# Input data
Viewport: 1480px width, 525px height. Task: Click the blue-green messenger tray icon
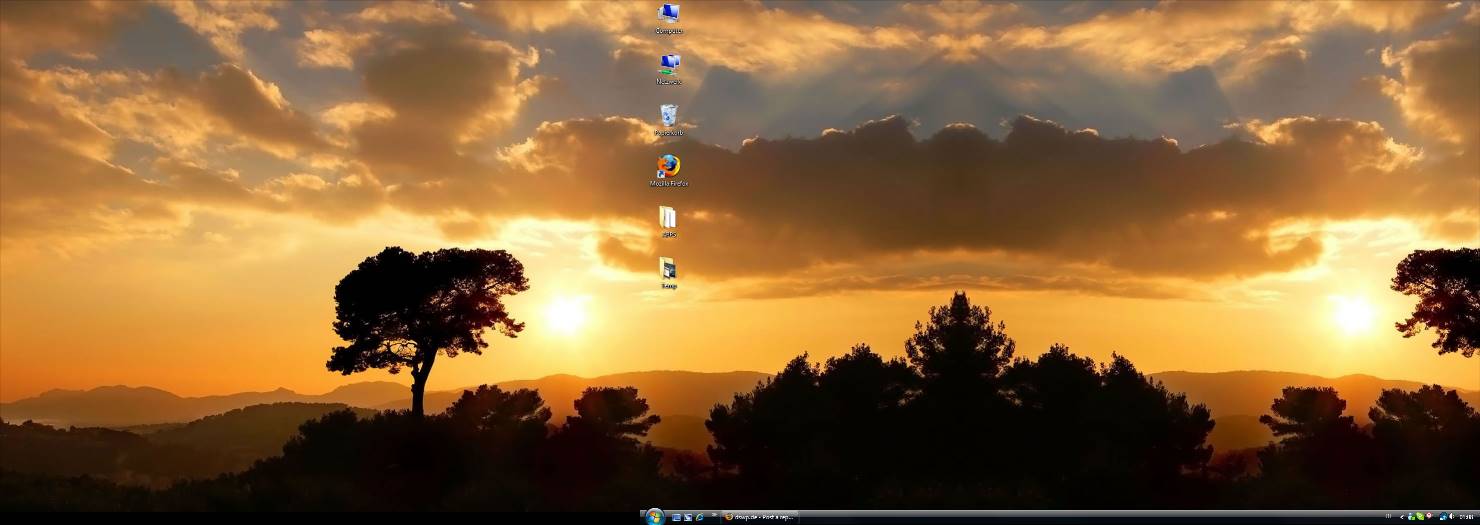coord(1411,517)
* * *
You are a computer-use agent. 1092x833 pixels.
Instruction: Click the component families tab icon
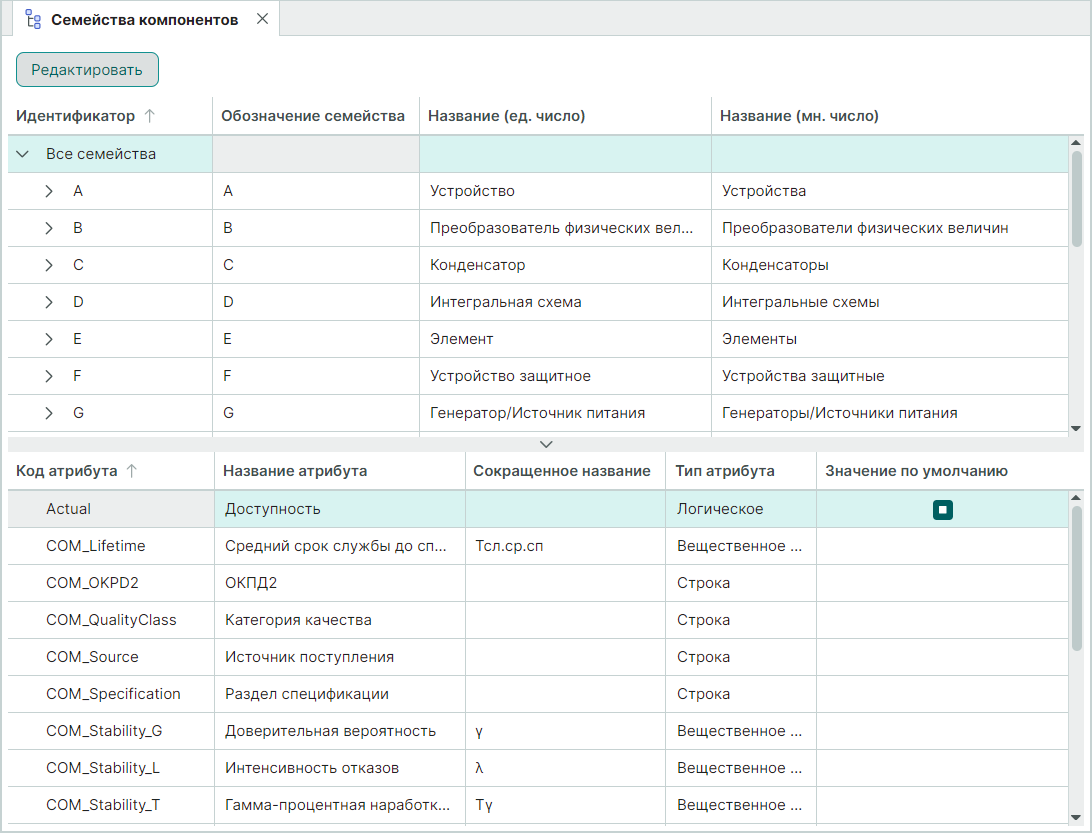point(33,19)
* * *
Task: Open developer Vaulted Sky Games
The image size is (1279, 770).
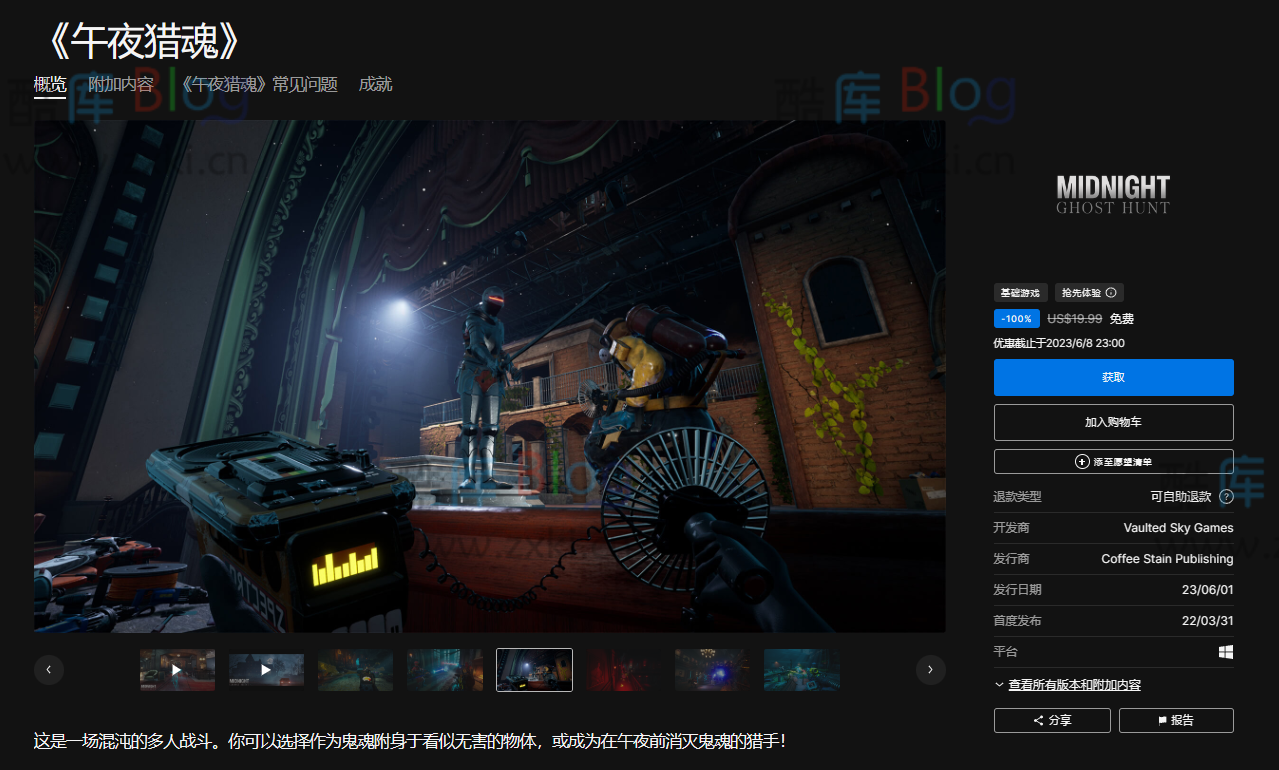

# Work request
In the entries above, find the line with "Task: Open developer Vaulted Sky Games" and the line with "The image size is (1279, 770).", then set down exactly those two and every line between them, nothing else.

# Task solution
Task: Open developer Vaulted Sky Games
The image size is (1279, 770).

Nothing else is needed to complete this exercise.